Analysis: The banking industry is creating and embracing more products designed for an aging population.  In the past, such products have been primarily deposit oriented.  However more and more institutions are offering loan products such as reverse mortgages.

All loan products, such as reverse mortgages, create two types of risk.  The first is default risk.  It appears the banking industry is prudently handing such risks.  For reverse mortgages, there is government insurance through the Department of Housing and Urban Development.  In addition, banks usually use relatively strong underwriting standards, such as low loan to value measures.  Banks appear to managing default risk well.
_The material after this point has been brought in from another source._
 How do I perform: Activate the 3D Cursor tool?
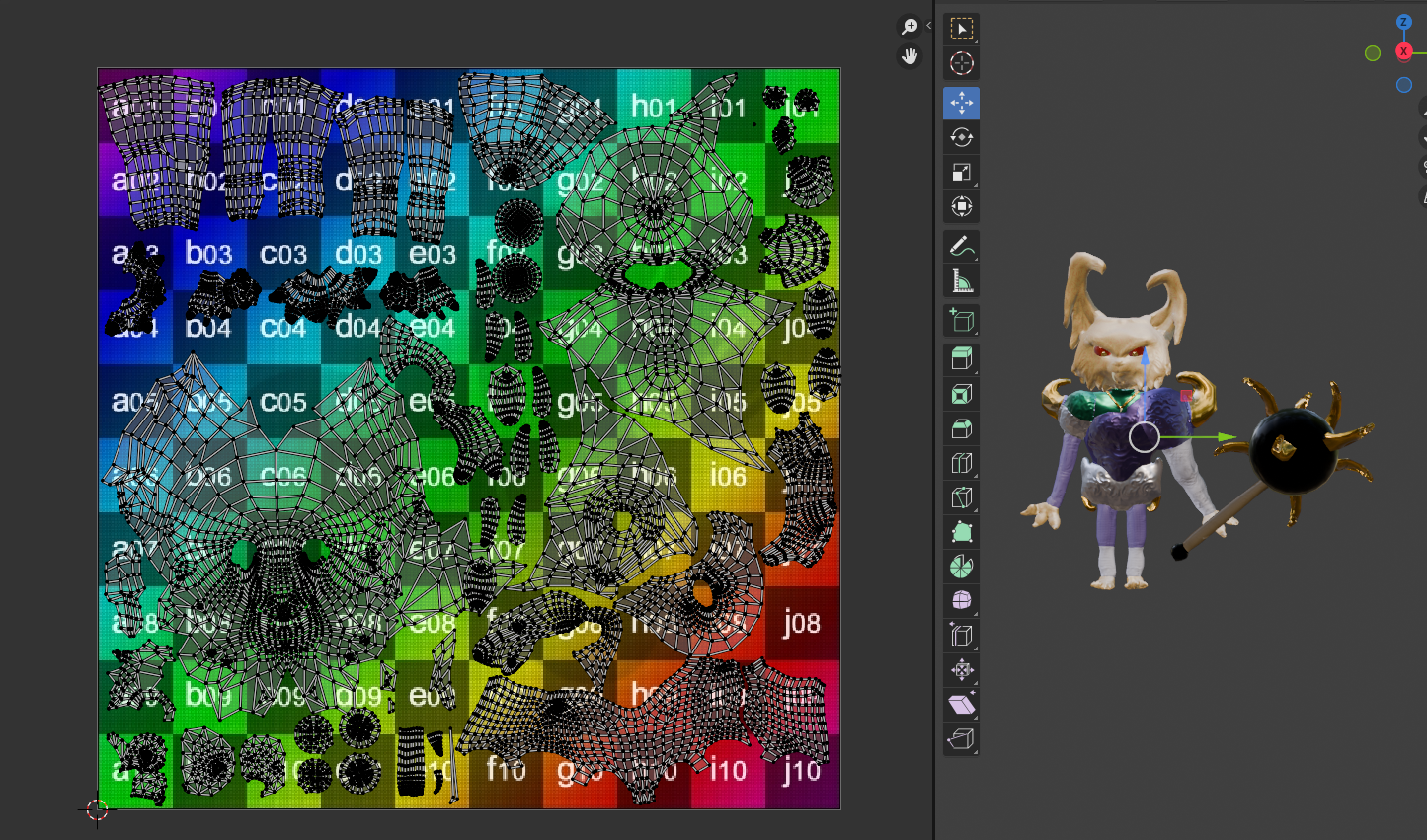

What is less obvious is the second form or risk, or asset-liability risk.  The question is "How are such loans being funded?"  How does the duration of the loan product compare to the duration of the funding source?  Given reverse mortgages are not paid off until the property is sold (e.g., death of borrower), are banks adequately measuring and managing the inherent risk of matching the source and use of funds?

All too often financial analysts measure the success or failure of new products and strategies by the impact on net income.  This static approach can neglect the risk inherent in such products/strategies.  Financial analysts, specializing in banks, must challenge bank management to disclose and explain how they are managing such risks.  Return must compensate for "all" risks.